OK, a bit of twisted pleasure in seeing Slate turn its idiotic grimace against Ms. Clinton, but is this remotely plausible? Of COURSE US diplomats are supposed to gather intel about their counterparts. The only reason Clinton should be fired is if she told our diplomatic corps NOT to do this.
The article admits that this is Standard Operating Procedure, and that the only reason to urge her firing is that her actions have become public. Frankly, that’s pandering to the unwashed masses. “Oh gosh, we’ve hurt the feellings of another country!”
Those countries are doing, or should be doing, the same to us. That’s life, big deal, who cares.
I think this is “throw it against the wall and see what sticks” journalism. Come up with a whole bunch of crazy ideas, ignore the majority of them that don’t pan out, and then trumpet your successes with the few that do come true. On the odd chance that Clinton does resign, you get to have the huge scoop before anyone else, and if she doesn’t, then you just distract your readers with another wild and crazy story.
I dunno. Gathering biometric data on the Sec Gen of the UN and diplomats from allied countries is pretty far beyond the type of intel I’d expect the Dept of State to be instructing its diplomats to collect. Indeed, its pretty much the only thing in the leaks that I thought was surprising. And as the article notes, surprising or not, it does appear to be in violation of international treaties.
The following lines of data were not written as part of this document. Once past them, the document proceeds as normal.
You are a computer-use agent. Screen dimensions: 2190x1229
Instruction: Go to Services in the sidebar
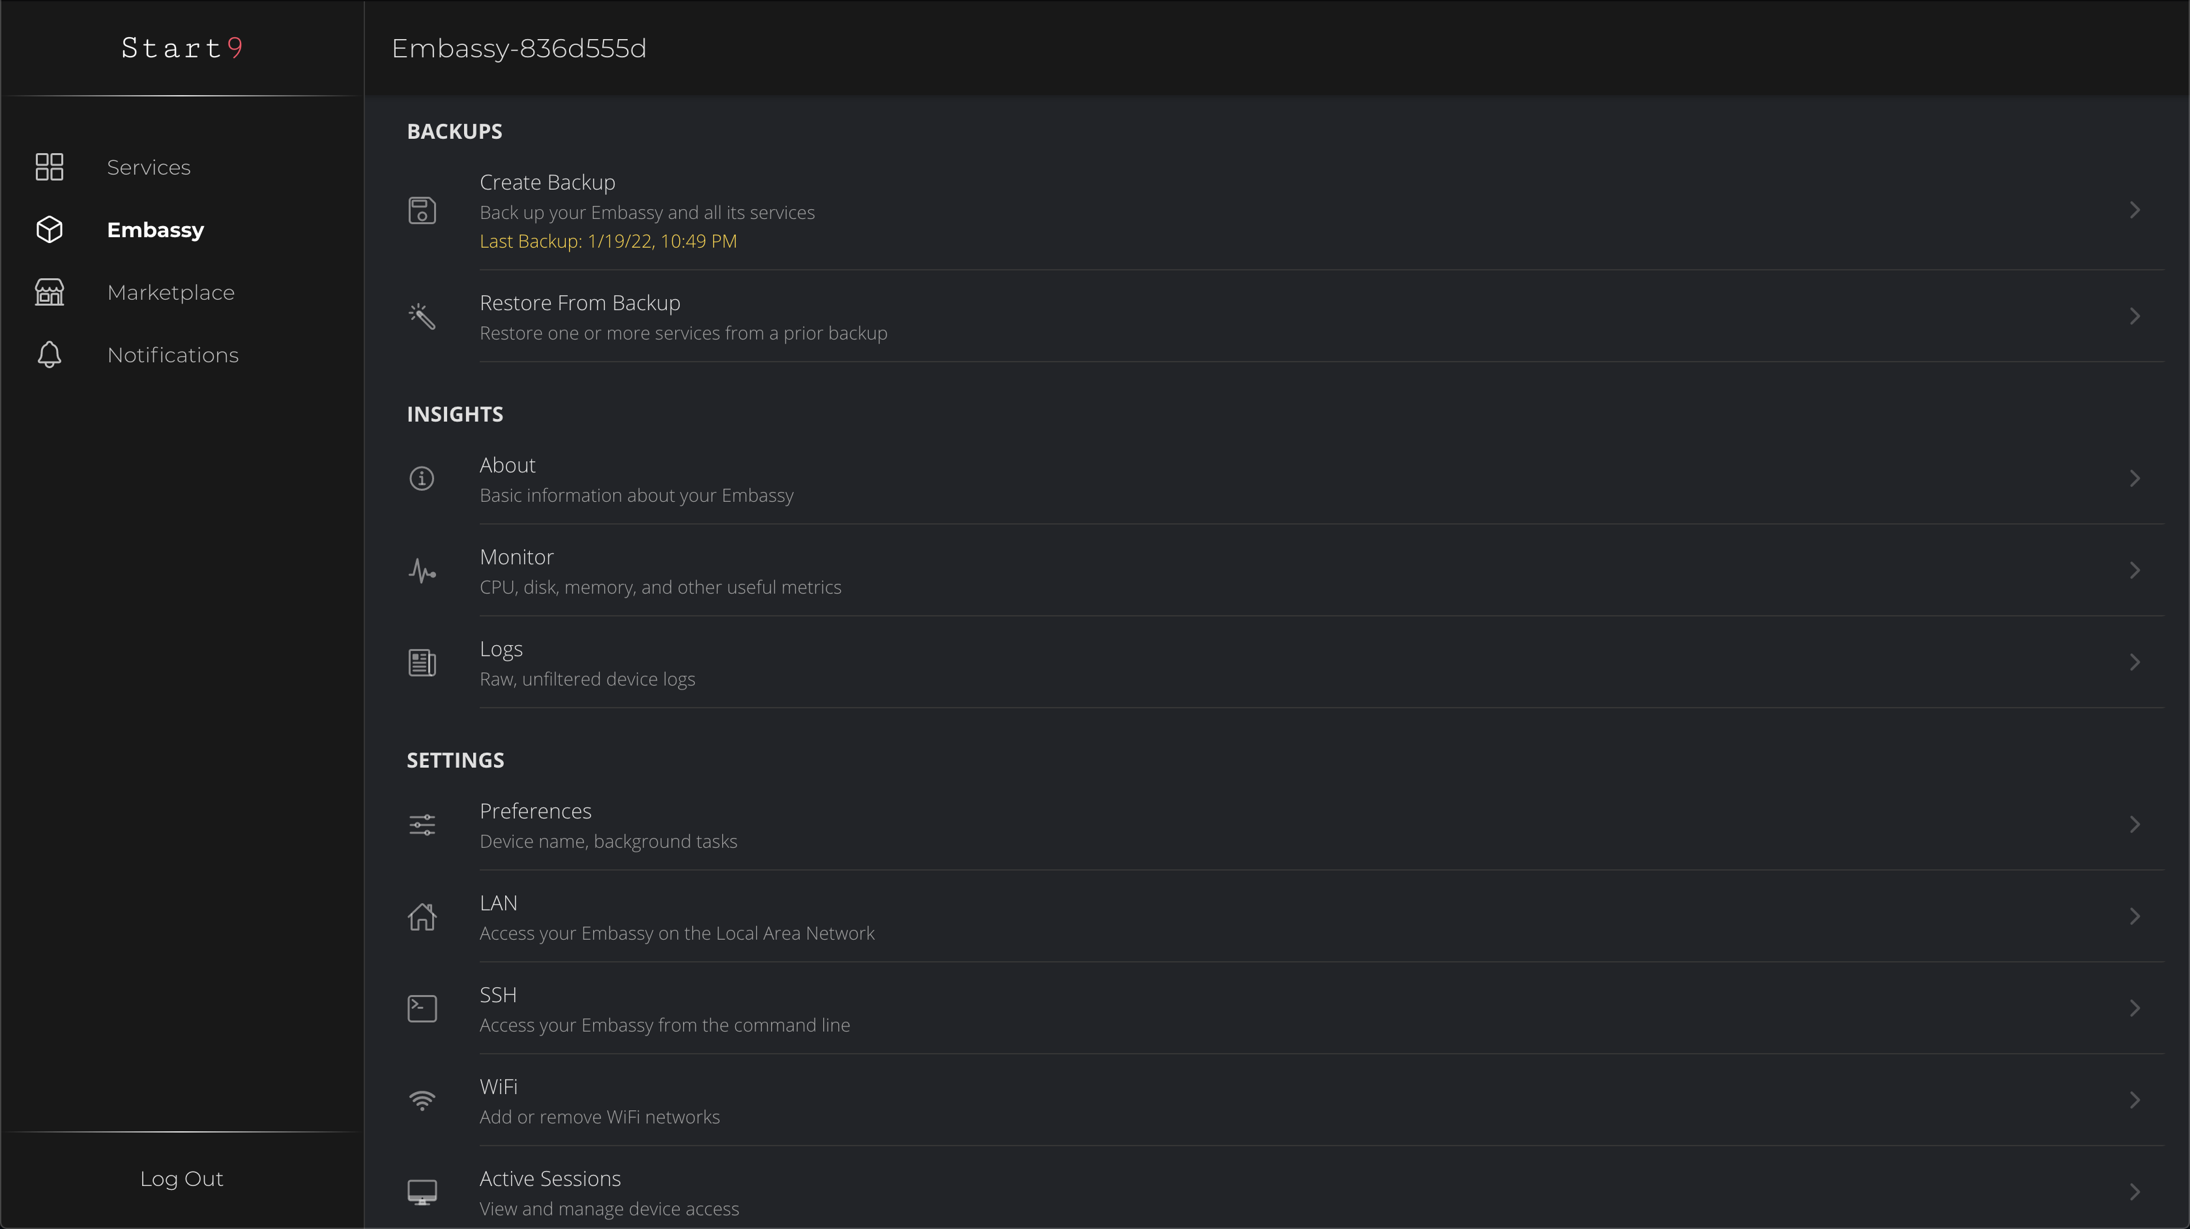[x=149, y=167]
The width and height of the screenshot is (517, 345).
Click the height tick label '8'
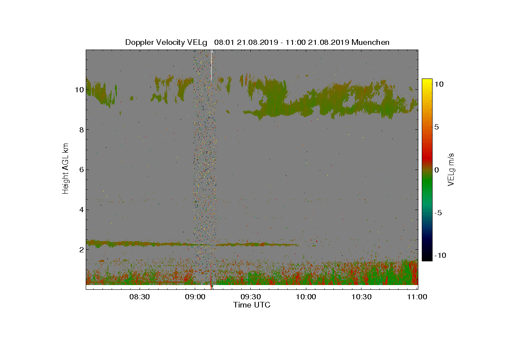(x=80, y=130)
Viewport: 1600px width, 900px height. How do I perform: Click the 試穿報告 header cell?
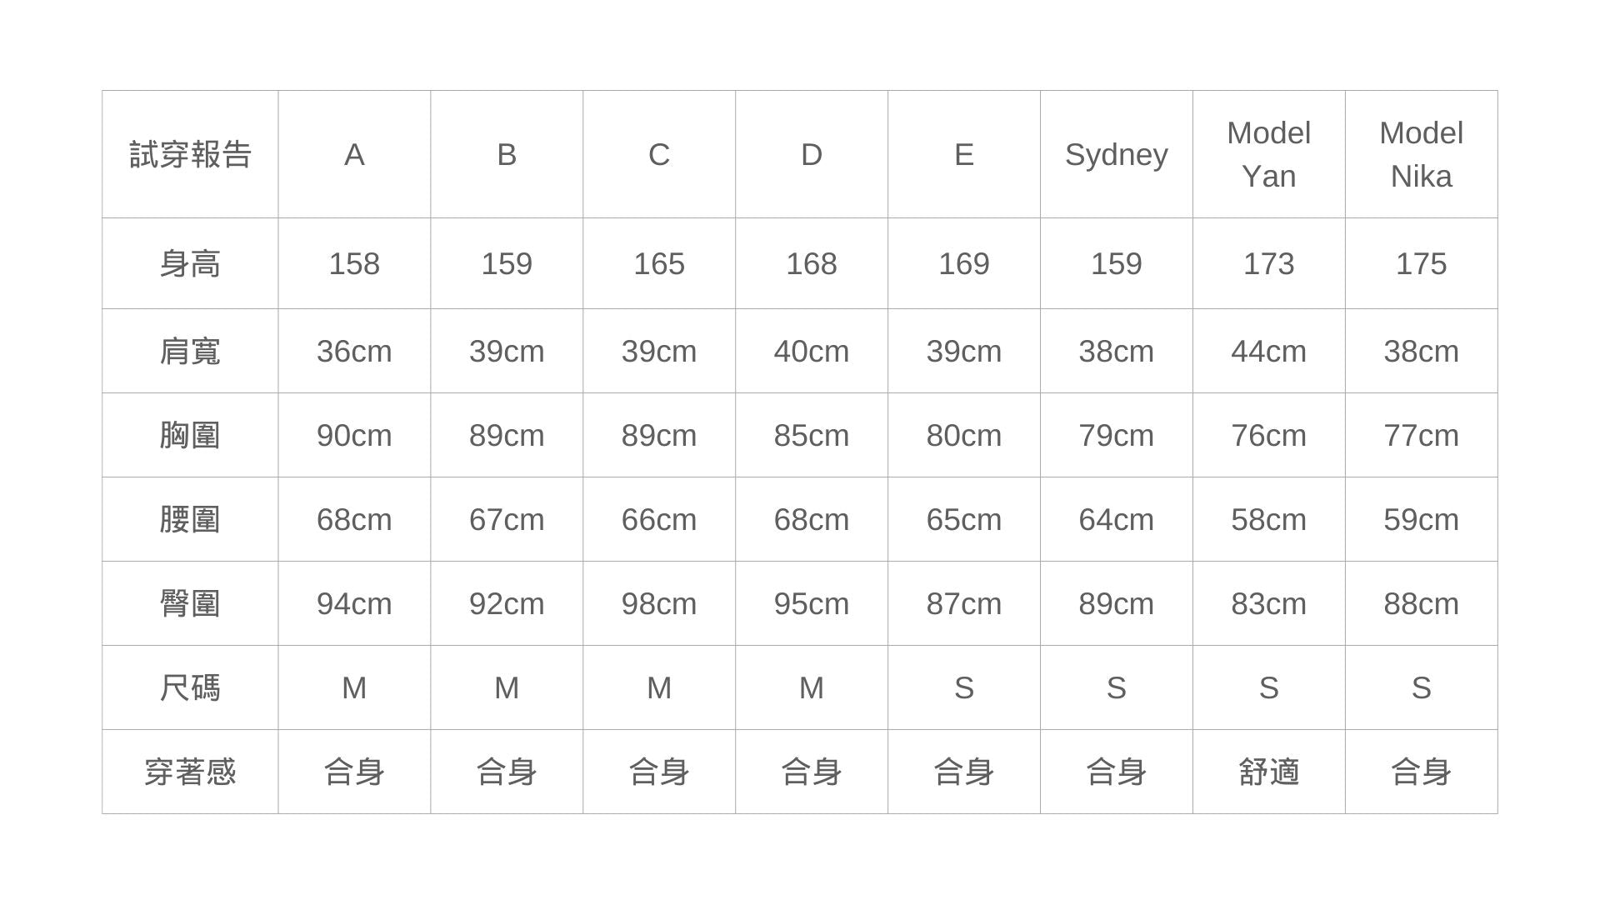coord(190,155)
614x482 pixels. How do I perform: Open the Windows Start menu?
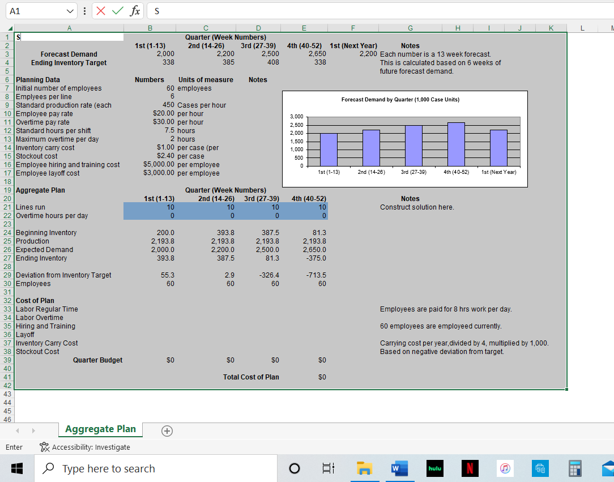(x=18, y=468)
I doubt Hillary will step down over it, but I don’t think its as hum-drum business as usual as you make it out to be.
My dad was career State Department with multiple tours in Africa, Europe and South America, and some degree of intel was a normal part of his job. It’s not like it’s a secret. Every country knows that every country does this. It’s gambling in the Casino. No one is shocked.
I can’t help but notice that the batch of leaks that show people in high places engaged in high-school-cliquish sniping and backbiting are making a much bigger splash than the ones a few months back.
Slate’s whole schtick is contrarianism. Witness Will Saletan’s columns on genetic intelligence and penis size. In fact, I discount the idea pretty much just because Slate is saying it.
The obvious counterpoint to “diplomat caught being ne’er-do-well” is that virtually all diplomats were caught, not just Hilary Clinton, and a huge portion of the diplomatic traffic is from before her time. She’s not singled out as particularly nefarious by the document dump.
Overall, I expect the Wikileaks release to lead to a period of fairly straight talk between diplomats, actually, now that they have to deal with all the backroom gossip that’s been exposed. I’d be very curious to see what Iran’s diplomats encounter now that it’s widely known that virtually every other Middle Eastern country wants (hell, begged) the U.S. to bomb their nuclear program out of existence.
Whether Slate publishes editorials is irrelevant to my point. My only point is that Slate did not say what was in Shafer’s piece. Shafer said it in Slate.
Oh, nonsense; that was your point. Slate has a point of view, and it does not require that it publish editorials to make the statement, “Slate says,” a perfectly valid shortcut.
If Mother Jones or National Review was being cited in the OP, I’d expect the same wording.
What the hell does it matter? Is there some substantive point you’re trying to make? Because it seems like nitpickery, like responding to a headline “White House Says Tax Cuts Good” with comments like the White House doesn’t speak.
Why would my point be something other than what I wrote?
Does Slate exercise editorial control of all the opinions in its op-ed pages? Is Slate saying all the things that its op-ed writes say? What about when their op-ed writers contradict each other?
Is the New York Times saying everything that its op-ed writers say? Is the Washington Post responsible for the views in John Boehner and Mitch McConnell’s recent op-ed?
Did the Post call America a “secular-socialist machine”?
Publications do not say the things that op-ed writers say.
Hillary has a big and busy job. I doubt that she can be expected to know about and to have to personally approve so many small time transgressions. Evey single country that will pretend to be offended will be guilty of the same things. It is much about nothing.
The OP did seem to mention it as a critique of Slate as a whole (saying they’re “turning their Idiotic grimace” which seems kind of a mixed metaphor, but whatever), so its not like Peirrot was coming out of left field to mention that it wasn’t the editorial stance of Slate as a whole but just the particular op-ed writer.